An innovative pedestrian bridge being built at Florida International University was put to a “stress test” before it collapsed over traffic, killing six people and sending 10 to a hospital, authorities said.
As state and federal investigators worked to determine how and why the five-day-old span failed on Thursday, one factor may have been the stress test that Miami-Dade Mayor Carlos Gimenez said crews were conducting on the span. Two workers were on the 950-ton bridge when it pancaked on top of vehicles waiting at a stoplight.
First responders had been racing to find survivors in the rubble of the 175-foot span using high-tech listening devices, trained sniffing dogs and search cameras before turning the scene over to police.
“This has turned from a rescue to a recovery operation,” Miami-Dade Police Det. Alvaro Zabaleta said.
The $14.2 million pedestrian bridge was supposed to open in 2019 as a safe way to cross a busy six-lane road between the university campus and the community of Sweetwater, where many students live.
Florida Gov. Rick Scott and U.S. Sen. Marco Rubio joined other authorities at the scene. Rubio said the public and the families of the dead and injured deserve to know “what went wrong.”
Scott added an investigation will get to the bottom of “why this happened and what happened,” and that if anyone did anything wrong, “we will hold them accountable.”
National Transportation Safety Board chairman Robert Sumwalt III said a team of specialists would begin its investigation Friday morning.
Rubio, who is an adjunct professor at the school, noted the pedestrian bridge was intended to be an innovative and “one-of-a-kind engineering design.”
Renderings showed a tall, off-center tower with supporting cables attached to the walkway. When the bridge collapsed, the main tower had not yet been installed, and it was unclear what builders were using as temporary supports.
An accelerated construction method was supposed to reduce risks to workers and pedestrians and minimize traffic disruption, the university said. The school has long been interested in this kind of bridge design; in 2010, it opened an Accelerated Bridge Construction Center to “provide the transportation industry with the tools needed to effectively and economically utilize the principles of ABC to enhance mobility and safety, and produce safe, environmentally friendly, long-lasting bridges.”
The project was a collaboration between MCM Construction, a Miami-based contractor, and Figg Bridge Design, based in Tallahassee. Figg is responsible for the iconic Sunshine Skyway Bridge across Tampa Bay.
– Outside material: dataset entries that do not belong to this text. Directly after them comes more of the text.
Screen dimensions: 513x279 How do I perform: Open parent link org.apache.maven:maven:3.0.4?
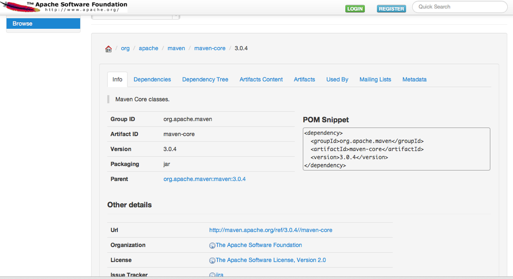(204, 179)
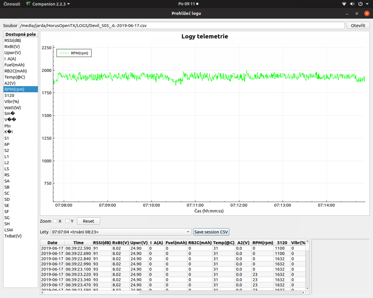Click the Wi-Fi icon in top bar

pos(344,4)
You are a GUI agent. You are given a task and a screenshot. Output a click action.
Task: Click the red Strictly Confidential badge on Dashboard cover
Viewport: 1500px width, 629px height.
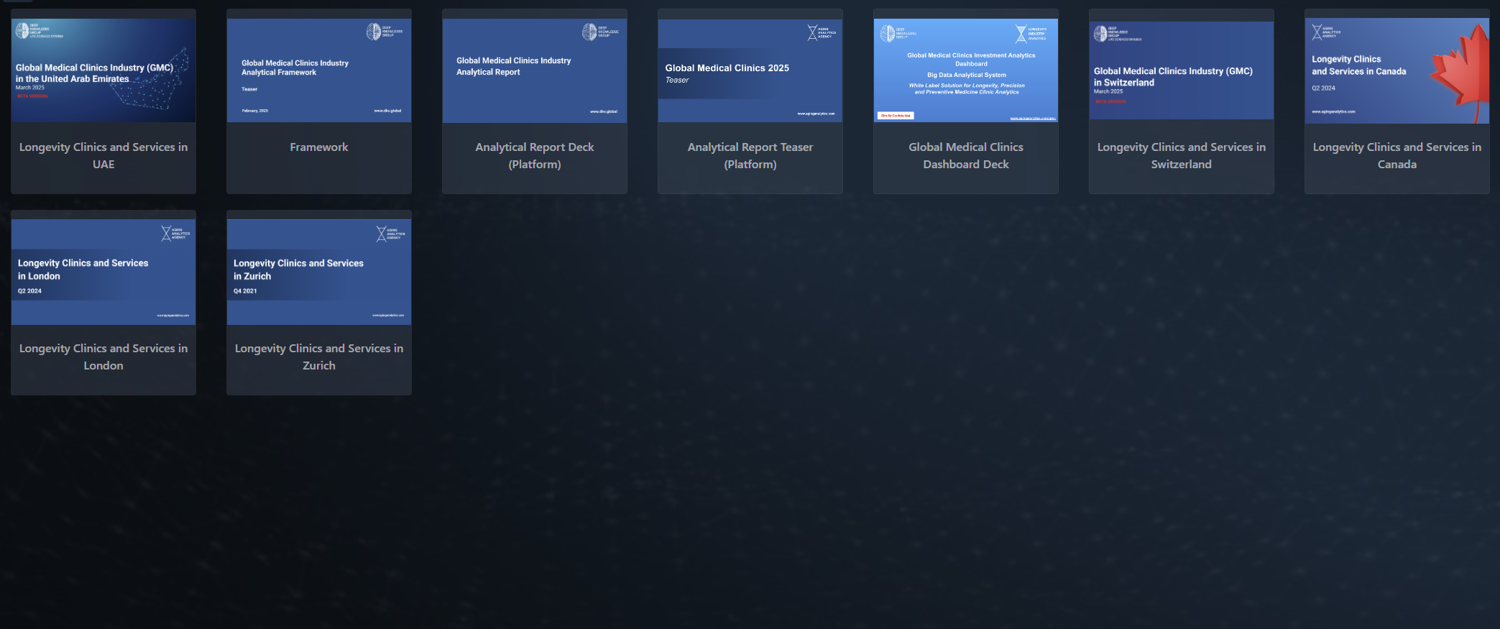[896, 115]
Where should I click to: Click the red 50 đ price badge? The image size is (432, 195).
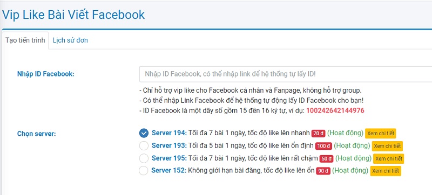click(327, 159)
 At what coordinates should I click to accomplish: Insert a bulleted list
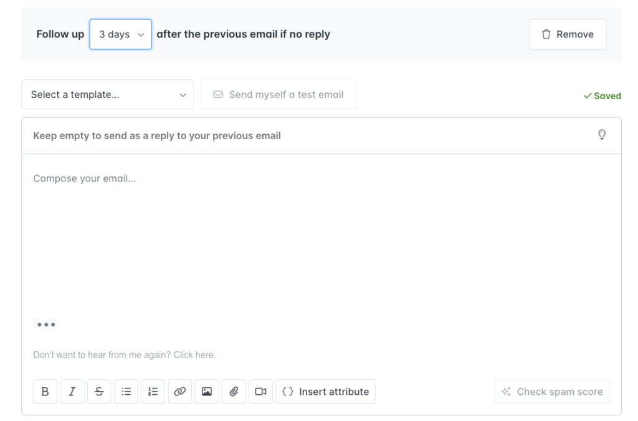[125, 391]
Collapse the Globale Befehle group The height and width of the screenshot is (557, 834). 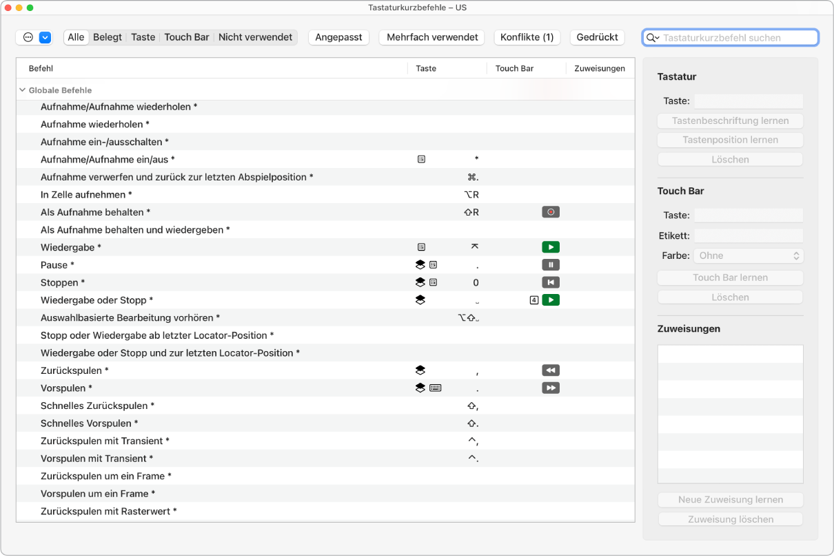click(23, 90)
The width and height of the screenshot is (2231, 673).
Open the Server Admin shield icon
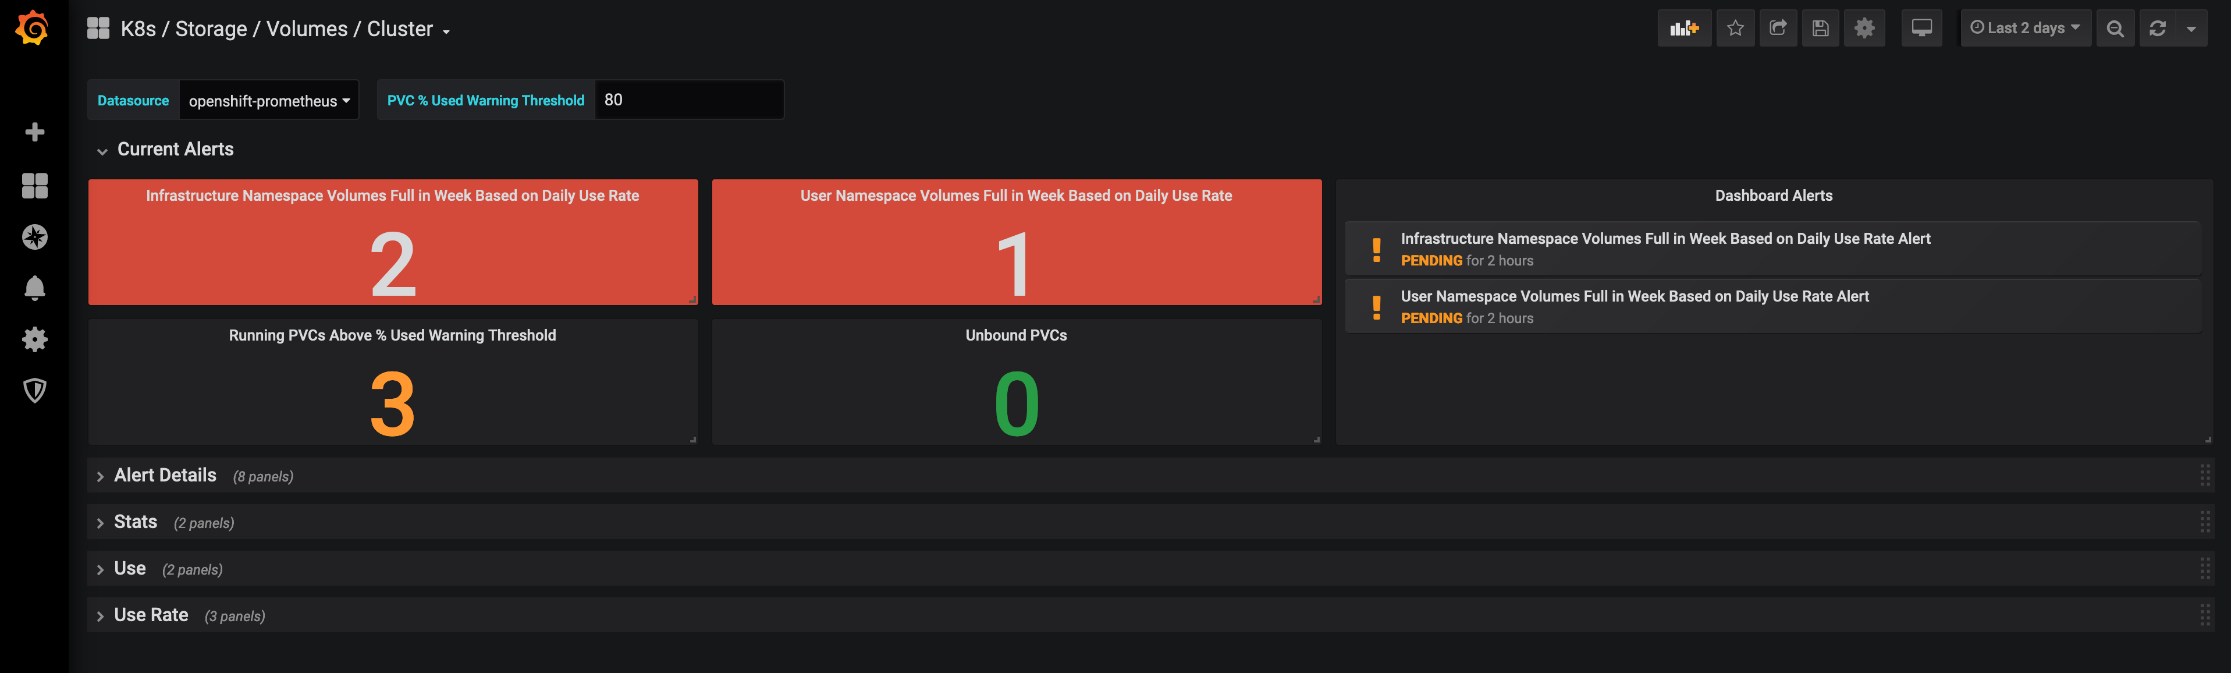pos(35,391)
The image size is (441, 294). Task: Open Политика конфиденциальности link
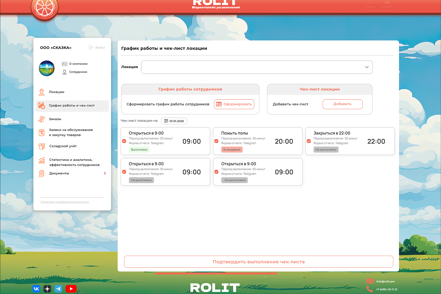coord(65,202)
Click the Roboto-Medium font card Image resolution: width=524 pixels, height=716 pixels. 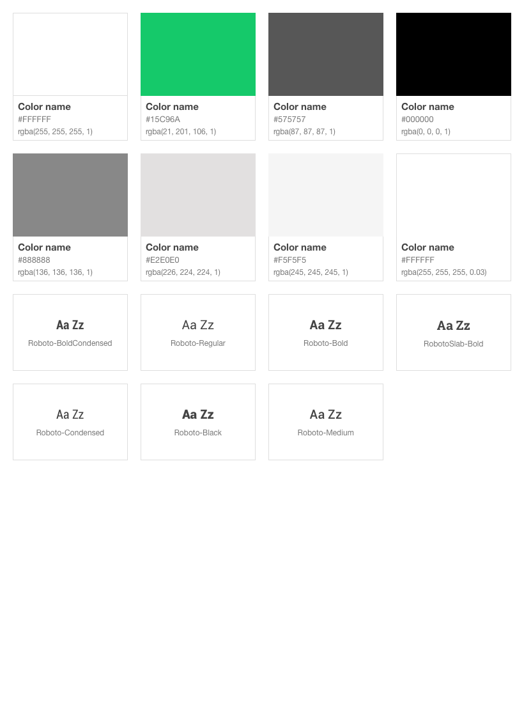click(326, 422)
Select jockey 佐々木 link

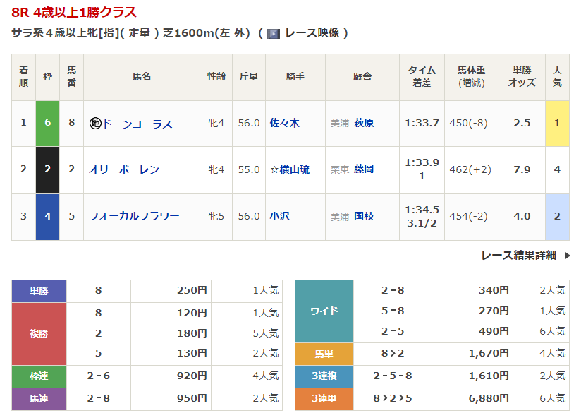click(x=284, y=123)
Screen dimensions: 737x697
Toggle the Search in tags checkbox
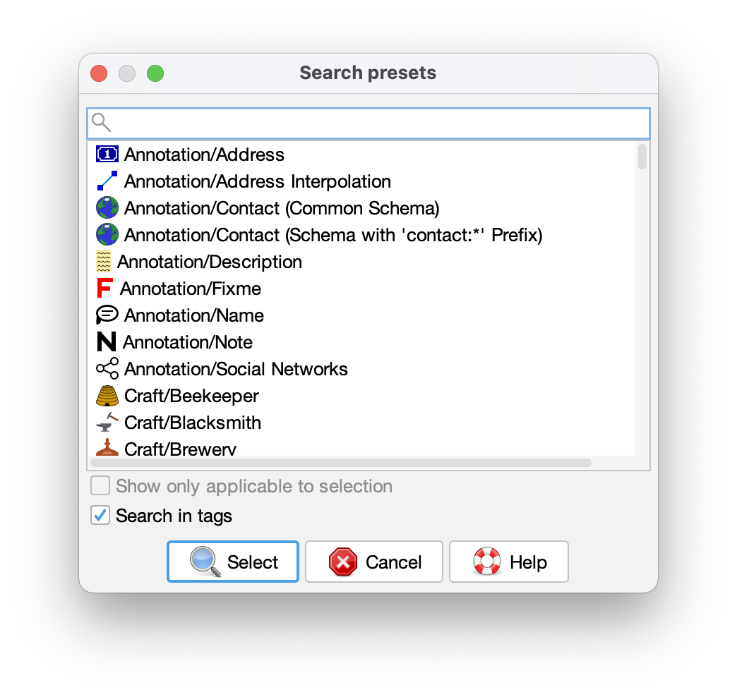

Figg’s statement Thursday said the company was “stunned” by the collapse and would cooperate with investigations.
“In our 40-year history, nothing like this has ever happened before,” the statement said. “Our entire team mourns the loss of life and injuries associated with this devastating tragedy, and our prayers go out to all involved.”
MCM Construction Management promised on its Facebook page to participate in “a full investigation to determine exactly what went wrong.”
Robert Bea, a professor of engineering and construction management at the University of California, Berkeley, said it was too early to know exactly what happened, but the decision to use what the bridge builders called an “innovative installation” over a heavily traveled thoroughfare was risky.
“Innovations take a design firm into an area where they don’t have applicable experience, and then we have another unexpected failure on our hands,” Bea said after reviewing the bridge’s design and photos of the collapse.
The FIU community, along with Sweetwater and county officials, held a “bridge watch party” March 10. That’s when the span was lifted from its temporary supports, rotated 90 degrees across an eight-lane thoroughfare and lowered into its permanent position over the busy road.
FIU President Mark Rosenberg said tests were being done on Thursday. Authorities said two construction workers were on the bridge when it collapsed; it’s unclear what the tests were or if they contributed to the failure.
“This bridge was about goodness, not sadness,” Rosenberg said. “Now we’re feeling immense sadness, uncontrollable sadness. And our hearts go out to all those affected, their friends and their families. We’re committed to assist in all efforts necessary, and our hope is that this sadness can galvanize the entire community to stay the course, a course of goodness, of hope, of opportunity.”